New data from the U.S. Census Bureau reveals that one in five Californians lives in poverty, the highest rate in the country, according to “The Supplemental Poverty Measure: 2016” report.

The national rate has dropped slightly, from 15.1 percent to 14.7 percent. The percentage reflects people who lived in poverty under the supplemental measure during the latest three-year average, compared to the percentage for the previous three years.

“There were 13 states plus the District of Columbia for which [Supplemental Poverty Measure] rates were higher than official poverty rates,” the report states. According to the report, those states are:

  • California
  • Colorado
  • Connecticut
  • Florida
  • Hawaii
  • Illinois
  • Maryland
  • Massachusetts
  • Nevada
  • New Hampshire
  • New Jersey
  • New York
  • Virginia

The Supplemental Poverty Measure (SPM) rate for the District of Columbia was also higher.

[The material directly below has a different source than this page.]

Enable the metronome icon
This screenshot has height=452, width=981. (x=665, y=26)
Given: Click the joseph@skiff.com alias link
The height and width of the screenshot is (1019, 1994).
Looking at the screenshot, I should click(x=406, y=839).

The report, which factors in cost of living, shows that 20.4 percent of California’s residents lived below the poverty line in a three-year average of 2014, 2015 and 2016. That number is nearly the same as the last average of 20.6 percent in 2013, 2014 and 2015.

“Higher SPM rates by state may occur for many reasons,” the report states. “Geographic adjustments for housing costs and/or different mixes of housing tenure may result in higher SPM thresholds. Higher nondiscretionary expenses, such as taxes or medical expenses, may also drive higher SPM rates.”

Experts say that California’s higher supplemental rate reflects the impact of higher housing prices, as well as other costs.

“Californians are more likely to be poor than residents in any other state,” said Sara Kimberlin, a senior policy analyst at the California Budget and Policy Center.

Under the official poverty measure, 14.5 percent of California residents live in poverty, which is down from 15 percent under the previous assessment.